In the post here I showed how you can to deploy SQLWATCH using Azure DevOps. However, since the source for SQLWATCH is in GitHub I thought it would be good to do it using GitHub Actions as well.

Plus, I thought it was about time I did a post relating to GitHub Actions. Especially since I had some questions about it at SQLBits after another speaker mentioned that I have used it.

By the end of this post you will know how to deploy SQLWATCH to SQL Server using GitHub Actions. Using a dacpac deployment method.

For some of you this will also be an introduction to GitHub Actions.

For options to setup SQL Server locally before doing this you can read a post about some options here. It says Azure DevOps in the title however the same ideas apply.

About SQLWATCH

SQLWATCH is a popular open source and free SQL Server monitoring framework. It’s been developed by Marcin Gminski and is completely free under the MIT license.

You can find out more about SQLWATCH by clicking on the below image.

Deploy SQLWATCH to SQL Server using GitHub Actions
SQLWATCH.IO

About GitHub Actions

GitHub Actions is how you can do CI/CD within GitHub itself. It can be useful if you want to do CI/CD with existing repositories in GitHub.
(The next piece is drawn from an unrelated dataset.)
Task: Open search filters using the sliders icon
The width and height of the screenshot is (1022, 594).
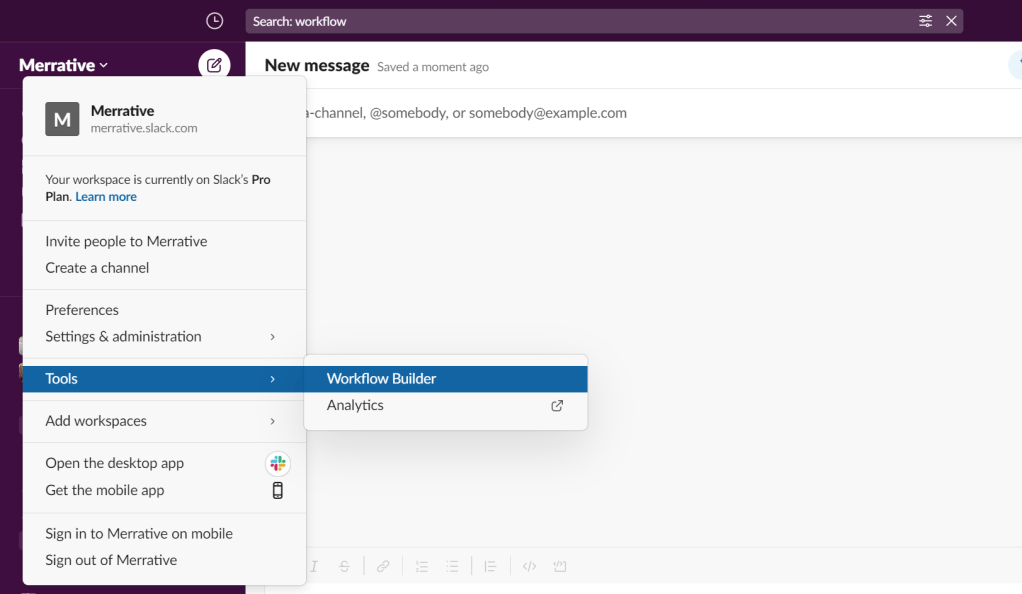Action: click(925, 20)
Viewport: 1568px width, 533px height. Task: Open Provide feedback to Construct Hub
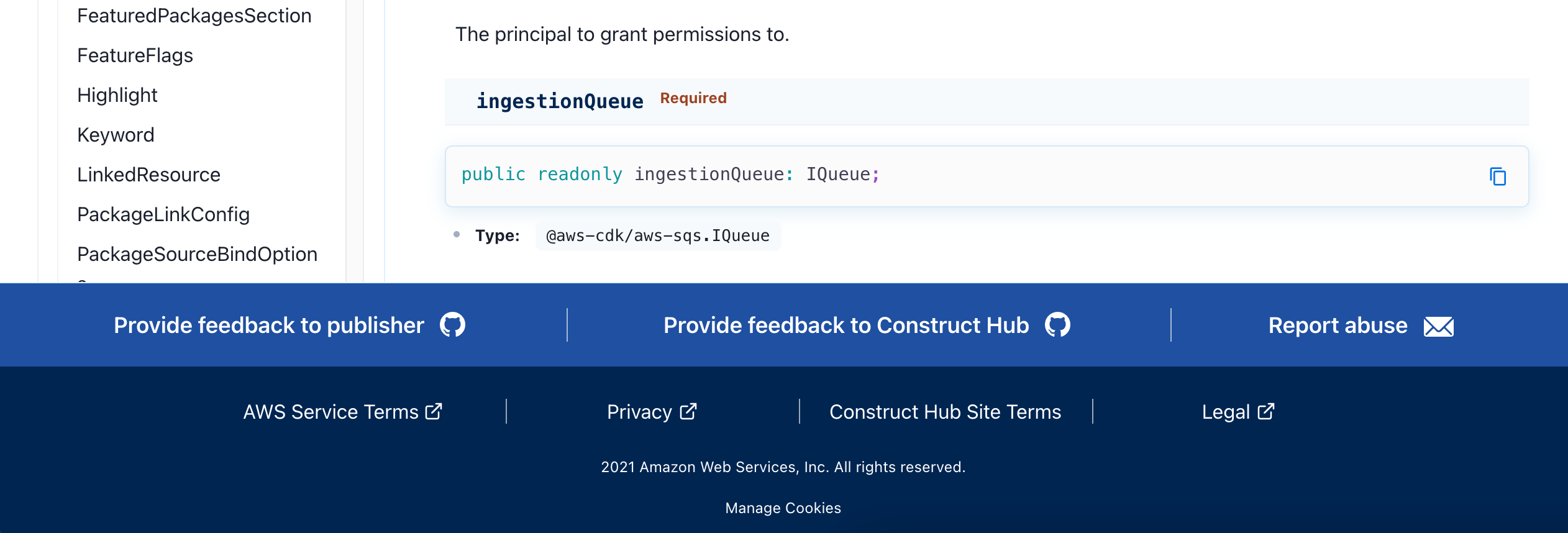845,324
For those of you who have worked with Azure DevOps you can think of it along the lines of Azure Pipelines. You can find out more about GitHub Actions here.

Container

I decided to install SQLWATCH in a Docker container on my computer again. Which meant that first of all I had to enable SQL Server agent on there. You can read how to do that in a previous post here.

Importing sqlwatch

Before I forked the sqlwatch repository to use it within Azure DevOps. So, this time around I decided to import sqlwatch into a repository of my choice instead.
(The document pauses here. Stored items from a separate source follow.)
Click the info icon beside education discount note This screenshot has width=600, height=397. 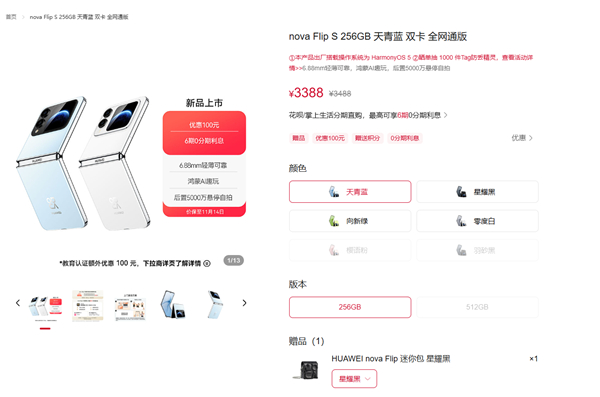[207, 263]
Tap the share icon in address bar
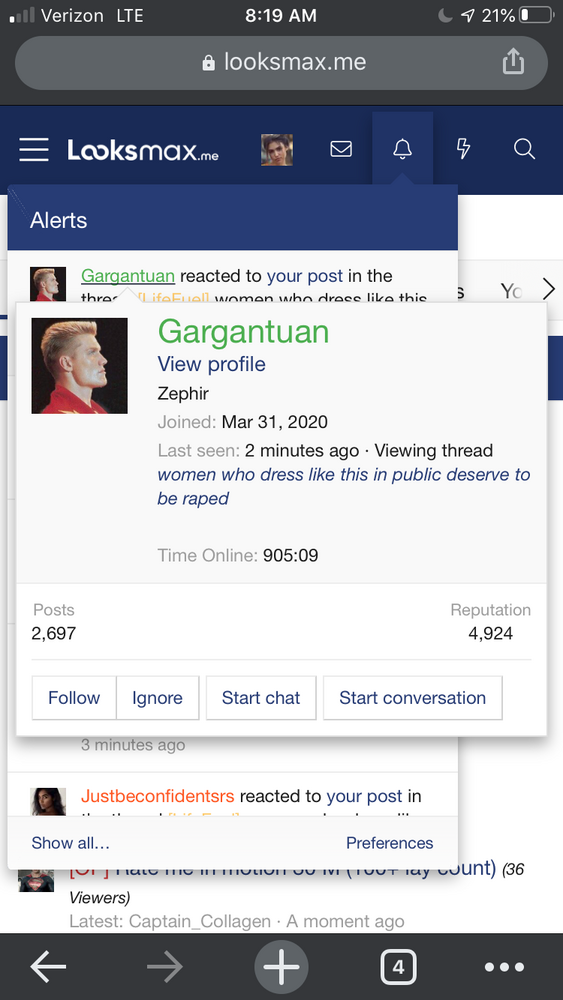The height and width of the screenshot is (1000, 563). click(x=513, y=62)
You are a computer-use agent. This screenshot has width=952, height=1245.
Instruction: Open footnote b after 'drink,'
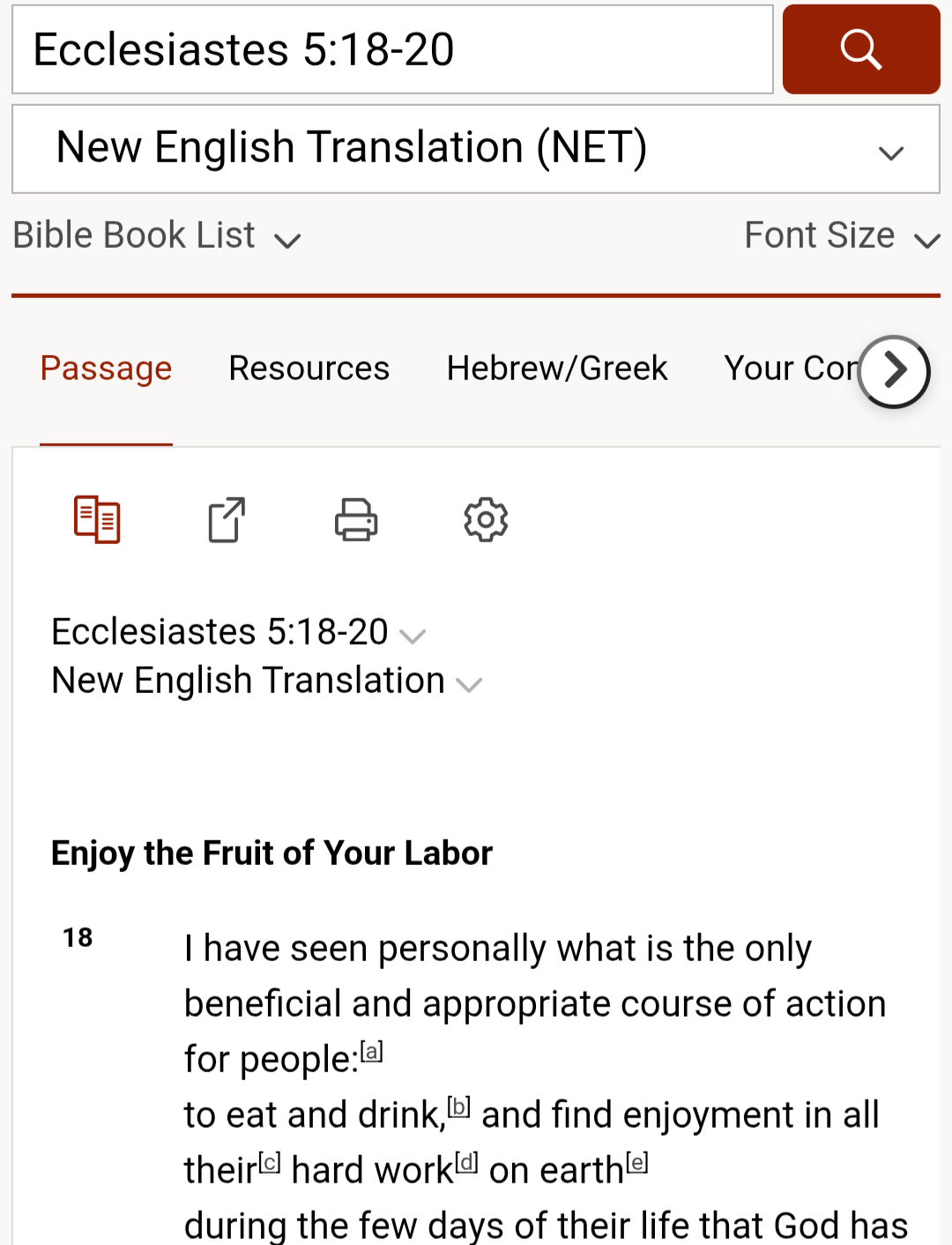click(459, 1107)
One reason is because I did not want my Azure DevOps pipeline that uses my existing repository to also run with every update. In reality, I could also have simply disabled the trigger.
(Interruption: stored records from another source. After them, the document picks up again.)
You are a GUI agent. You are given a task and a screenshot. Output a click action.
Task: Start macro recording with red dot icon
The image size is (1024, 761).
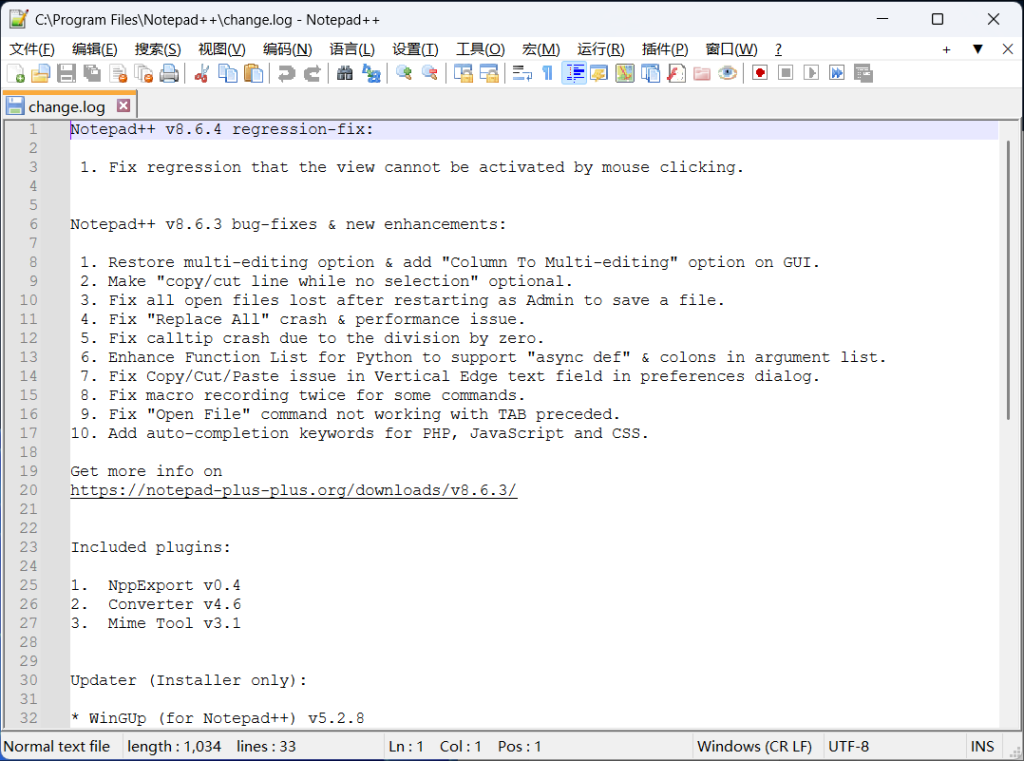(760, 73)
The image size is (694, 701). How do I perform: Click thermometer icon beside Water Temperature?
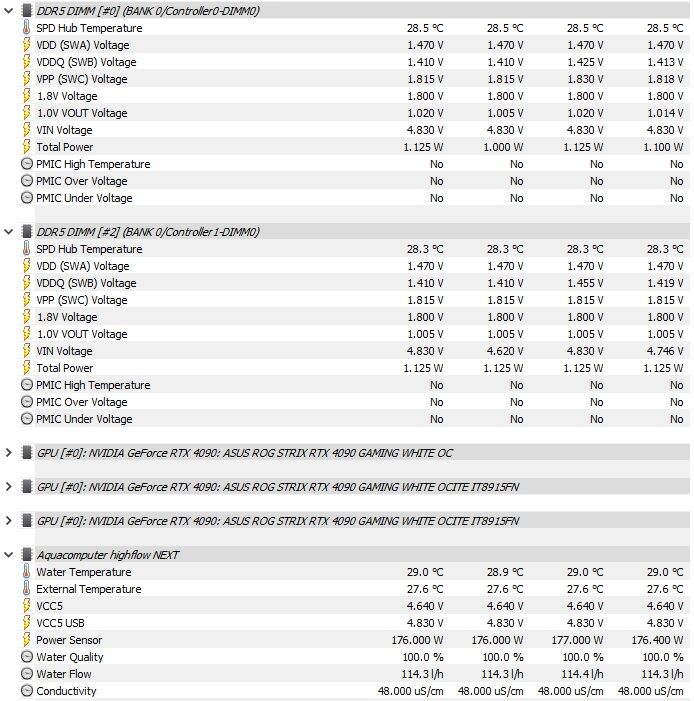pos(27,571)
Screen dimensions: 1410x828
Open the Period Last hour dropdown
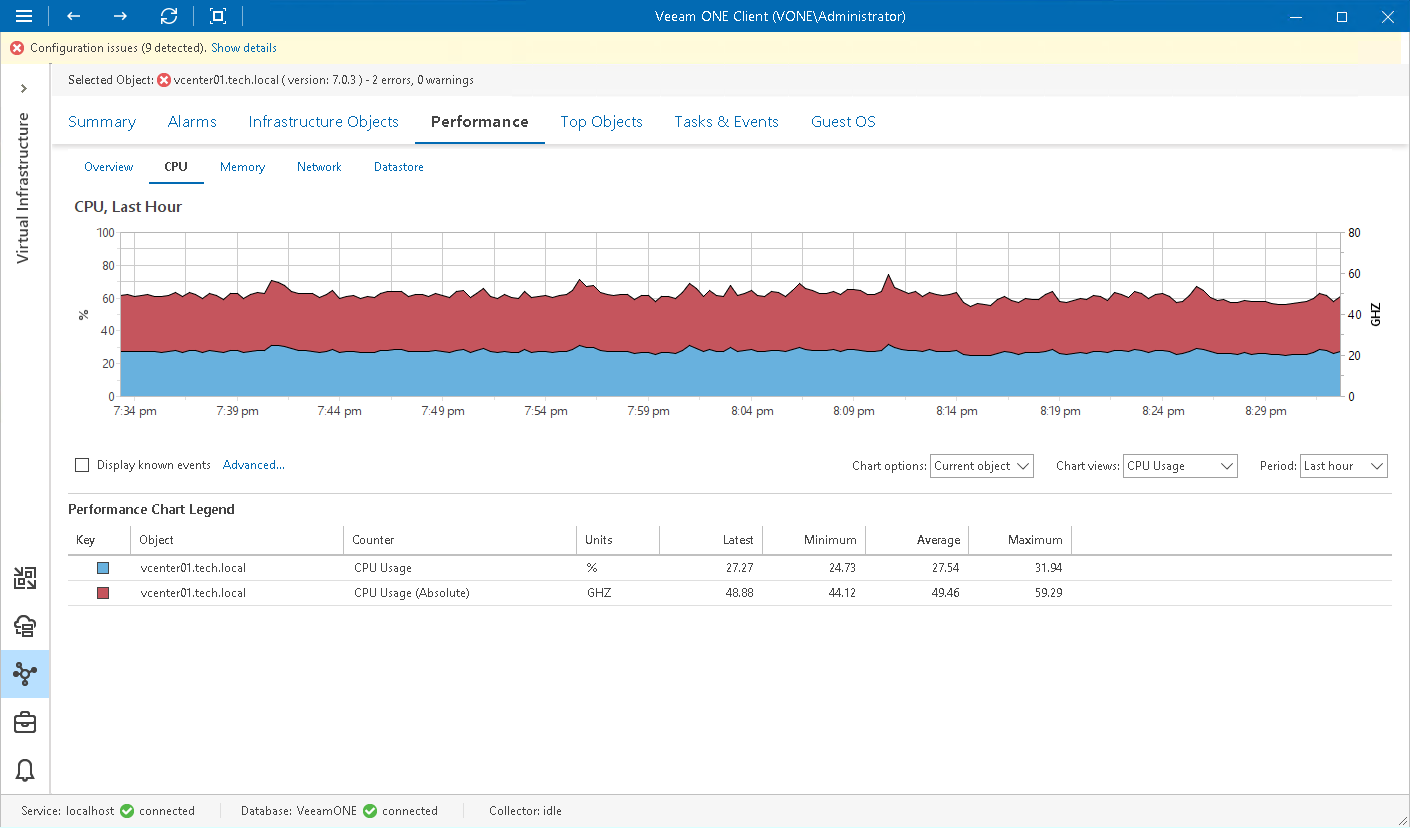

You can import a repository easily by selecting ‘import a repository’ at the top of the ‘Create a new repository’ screen.

Import a repository option

Once you have done that you can fill out the below details and click ‘Begin import’.

Change default branch

After it had finished I changed the default branch to 3.x. So that the workflow demo will run smoother because when I deployed from Azure DevOps I used the 3.x branch.

Of course, it’s easy to do this in a clone because I do not intend to submit a pull request to the original SQLWATCH repository. In addition, this makes this demo easier to duplicate yourselves if you clone the original repository instead of forking it.

Self-hosted runner

Because I want to deploy to a local Docker container I thought it would be a good idea to set my laptop up as a self-hosted runner. You can read how to do that yourself here.

However, I do recommend having a sensible folder structure for Azure DevOps Agents and GitHub Actions runners if you intend to deploy many on your laptop.

You can think of these as being the GitHub equivalent of Azure DevOps self-hosted agents which I covered in a previous post here. In fact, you can use the same ‘GitHub Actions Virtual Environments’ repository to create self-hosted images for both.

Creating a GitHub Action

Now, let’s begin to setup GitHub Actions. To setup GitHub Actions you need to create a workflow. You can think of a GitHub Action workflow the same as an Azure DevOps pipeline.

Usually I would just create a yaml file in the right location. However, since some of you will be new to GitHub Actions I thought I would direct you where to go in GitHub to view them first.

If you click on the ‘Actions’ section in GitHub as below you will be able to scroll down and select various workflow templates. However, since there’s no template there for SQL Server simply click on the ‘set up a workflow yourself’ option.

If you do this with a clone of the SQLWATCH repository the below template will appear in the Code section. To give you the ability to create a new yaml file in a new folder structure called ‘/.github/workflows/’. I highly recommend changing the name from ‘main.yml’ to something more relevant.

As you can see below GitHub has chosen the 3.x branch within SQLWATCH to use as a trigger. Because I changed it to the default branch.

In addition, I added a variable for the job and changed the type of runner to be used. I changed it to self-hosted as below since I have it running on my laptop.

  build:
    env:
      SQLWATCH_PATH: SqlWatch.Monitor/Project.SqlWatch.Database
    # The type of runner that the job will run on
    runs-on: self-hosted

I left the checkout option as below. Because I am going to need the code locally to create a dacpac.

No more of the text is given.